What is needed — Look through the entries below and show every line containing the word "title".

Entries supplied —
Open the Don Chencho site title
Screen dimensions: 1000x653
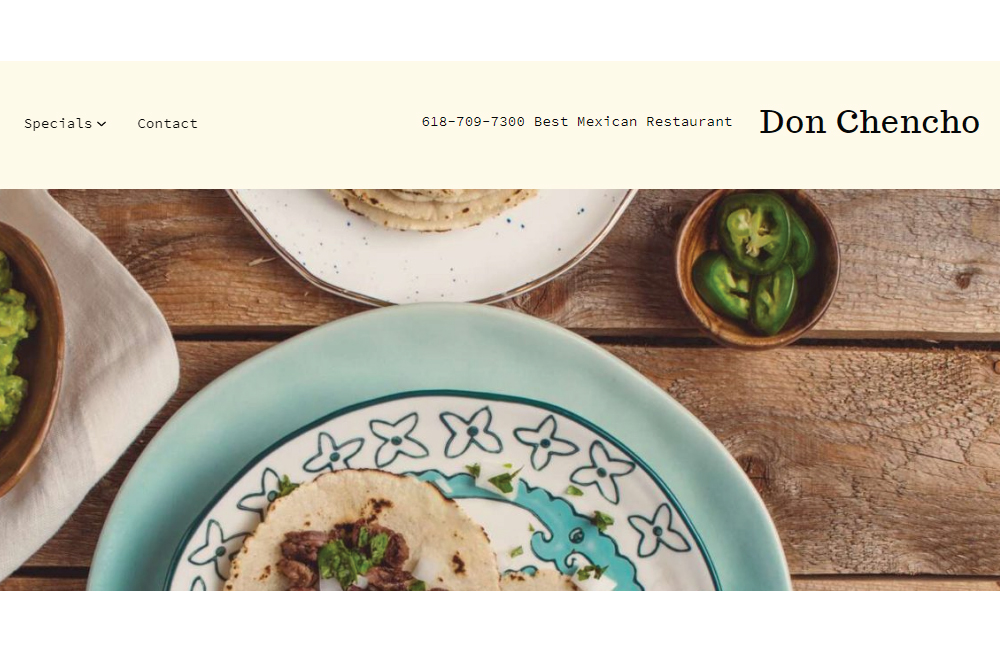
--
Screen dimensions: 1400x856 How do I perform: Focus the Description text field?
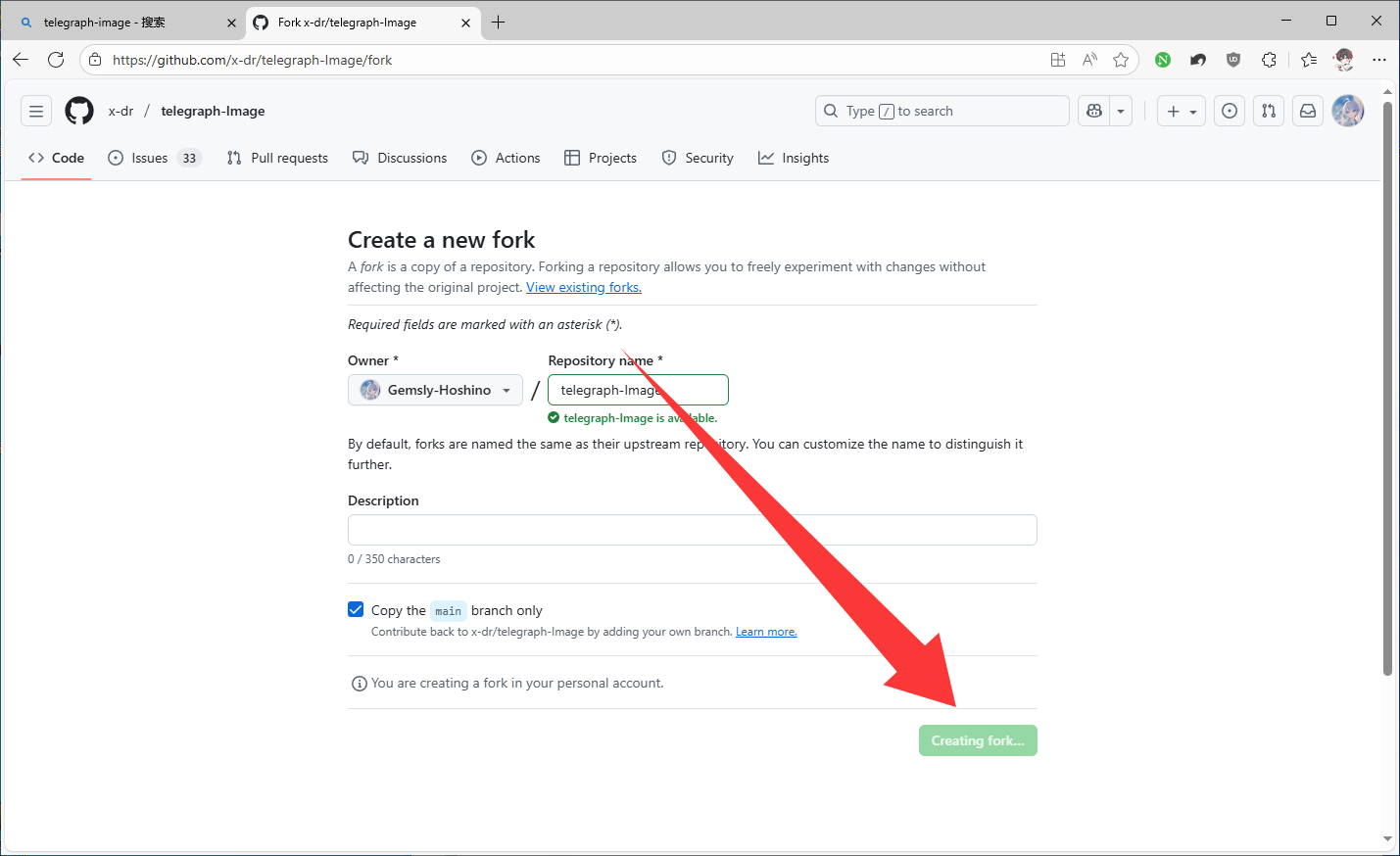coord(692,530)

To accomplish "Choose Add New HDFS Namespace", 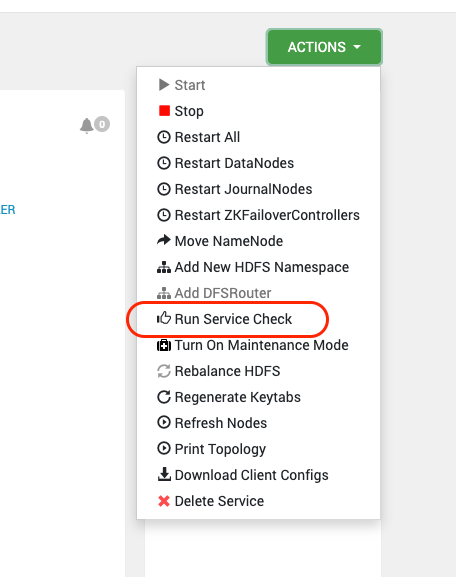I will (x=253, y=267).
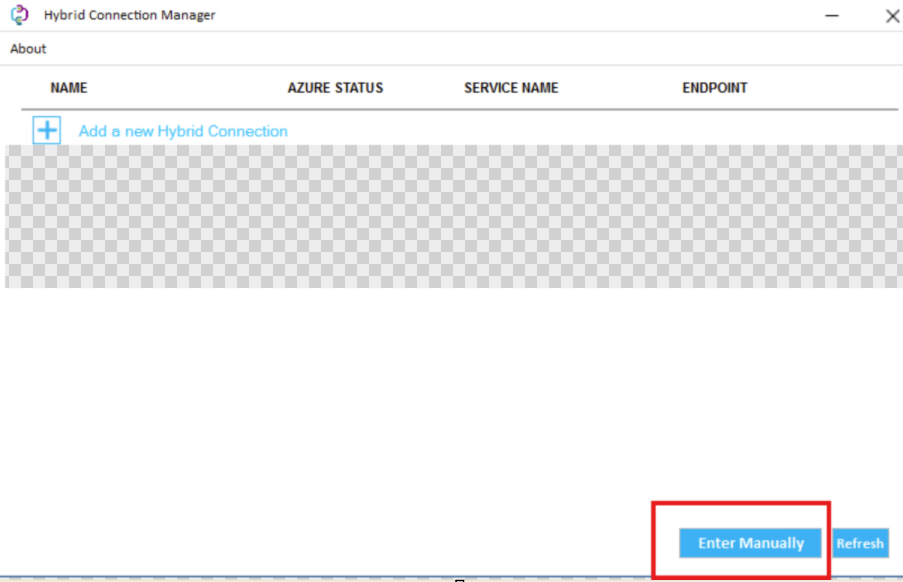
==
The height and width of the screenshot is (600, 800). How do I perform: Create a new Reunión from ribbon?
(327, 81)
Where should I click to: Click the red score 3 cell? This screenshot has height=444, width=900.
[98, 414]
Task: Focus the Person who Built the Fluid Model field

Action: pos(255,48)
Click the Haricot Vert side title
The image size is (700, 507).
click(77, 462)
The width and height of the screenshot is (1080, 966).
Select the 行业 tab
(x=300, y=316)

Solution —
Open the Don Chencho site title
Click the Haricot Vert side title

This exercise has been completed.